THE EXERCISE ▸ Reproduce every line of the records below without changing anything.

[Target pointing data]

* * * * *

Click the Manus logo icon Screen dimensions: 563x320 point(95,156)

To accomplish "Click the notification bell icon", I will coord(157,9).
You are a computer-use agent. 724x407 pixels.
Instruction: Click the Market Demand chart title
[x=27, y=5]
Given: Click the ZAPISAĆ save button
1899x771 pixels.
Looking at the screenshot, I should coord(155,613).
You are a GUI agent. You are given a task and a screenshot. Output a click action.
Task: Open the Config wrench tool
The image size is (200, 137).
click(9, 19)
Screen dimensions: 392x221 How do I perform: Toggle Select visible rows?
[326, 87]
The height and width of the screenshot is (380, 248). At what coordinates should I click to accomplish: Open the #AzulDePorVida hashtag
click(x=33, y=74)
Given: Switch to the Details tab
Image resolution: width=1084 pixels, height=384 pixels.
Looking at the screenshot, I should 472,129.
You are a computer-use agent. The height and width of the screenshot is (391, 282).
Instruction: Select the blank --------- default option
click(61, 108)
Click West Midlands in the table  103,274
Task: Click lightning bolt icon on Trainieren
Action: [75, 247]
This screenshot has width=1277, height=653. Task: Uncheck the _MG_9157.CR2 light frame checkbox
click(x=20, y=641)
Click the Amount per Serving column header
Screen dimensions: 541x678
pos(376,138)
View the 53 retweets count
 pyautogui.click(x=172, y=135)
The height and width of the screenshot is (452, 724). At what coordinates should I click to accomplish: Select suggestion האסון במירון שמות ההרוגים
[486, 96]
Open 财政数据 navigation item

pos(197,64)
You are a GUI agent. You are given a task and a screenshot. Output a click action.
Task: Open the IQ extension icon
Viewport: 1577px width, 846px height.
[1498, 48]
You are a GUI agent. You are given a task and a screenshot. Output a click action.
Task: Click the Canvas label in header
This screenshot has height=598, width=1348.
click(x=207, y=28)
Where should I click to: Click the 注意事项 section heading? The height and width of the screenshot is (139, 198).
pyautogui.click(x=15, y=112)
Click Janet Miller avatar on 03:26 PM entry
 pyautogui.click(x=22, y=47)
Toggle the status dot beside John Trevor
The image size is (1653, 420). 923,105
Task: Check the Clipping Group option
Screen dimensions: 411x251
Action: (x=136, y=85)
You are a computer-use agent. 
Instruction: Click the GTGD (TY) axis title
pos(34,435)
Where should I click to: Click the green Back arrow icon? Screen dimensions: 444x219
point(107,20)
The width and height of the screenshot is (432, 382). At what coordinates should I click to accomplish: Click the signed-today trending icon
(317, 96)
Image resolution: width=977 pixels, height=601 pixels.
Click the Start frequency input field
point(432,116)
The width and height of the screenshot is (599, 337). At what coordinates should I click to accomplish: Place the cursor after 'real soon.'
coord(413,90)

* * * * *

EXERCISE RESULT ▸
Click the Manus logo icon Screen dimensions: 563x320 point(95,156)

To accomplish "Click the notification bell icon", I will coord(157,9).
You are a computer-use agent. 724x407 pixels.
Instruction: Click the Market Demand chart title
[x=27, y=5]
Given: Click the ZAPISAĆ save button
1899x771 pixels.
Looking at the screenshot, I should coord(155,613).
You are a GUI agent. You are given a task and a screenshot. Output a click action.
Task: Open the Config wrench tool
The image size is (200, 137).
click(9, 19)
Screen dimensions: 392x221 How do I perform: Toggle Select visible rows?
[326, 87]
The height and width of the screenshot is (380, 248). At what coordinates should I click to accomplish: Open the #AzulDePorVida hashtag
click(x=33, y=74)
Given: Switch to the Details tab
Image resolution: width=1084 pixels, height=384 pixels.
Looking at the screenshot, I should 472,129.
You are a computer-use agent. The height and width of the screenshot is (391, 282).
Instruction: Select the blank --------- default option
click(61, 108)
Click West Midlands in the table  103,274
Task: Click lightning bolt icon on Trainieren
Action: [75, 247]
This screenshot has width=1277, height=653. Task: Uncheck the _MG_9157.CR2 light frame checkbox
click(x=20, y=641)
Click the Amount per Serving column header
Screen dimensions: 541x678
pos(376,138)
View the 53 retweets count
 pyautogui.click(x=172, y=135)
The height and width of the screenshot is (452, 724). At what coordinates should I click to accomplish: Select suggestion האסון במירון שמות ההרוגים
[486, 96]
Open 财政数据 navigation item

pos(197,64)
You are a GUI agent. You are given a task and a screenshot. Output a click action.
Task: Open the IQ extension icon
Viewport: 1577px width, 846px height.
[1498, 48]
You are a GUI agent. You are given a task and a screenshot. Output a click action.
Task: Click the Canvas label in header
This screenshot has height=598, width=1348.
click(x=207, y=28)
Where should I click to: Click the 注意事项 section heading? The height and width of the screenshot is (139, 198).
pyautogui.click(x=15, y=112)
Click Janet Miller avatar on 03:26 PM entry
 pyautogui.click(x=22, y=47)
Toggle the status dot beside John Trevor
The image size is (1653, 420). 923,105
Task: Check the Clipping Group option
Screen dimensions: 411x251
Action: (x=136, y=85)
You are a computer-use agent. 
Instruction: Click the GTGD (TY) axis title
pos(34,435)
Where should I click to: Click the green Back arrow icon? Screen dimensions: 444x219
point(107,20)
The width and height of the screenshot is (432, 382). At what coordinates should I click to accomplish: Click the signed-today trending icon
(317, 96)
Image resolution: width=977 pixels, height=601 pixels.
Click the Start frequency input field
point(432,116)
The width and height of the screenshot is (599, 337). At what coordinates should I click to accomplish: Place the cursor after 'real soon.'
coord(413,90)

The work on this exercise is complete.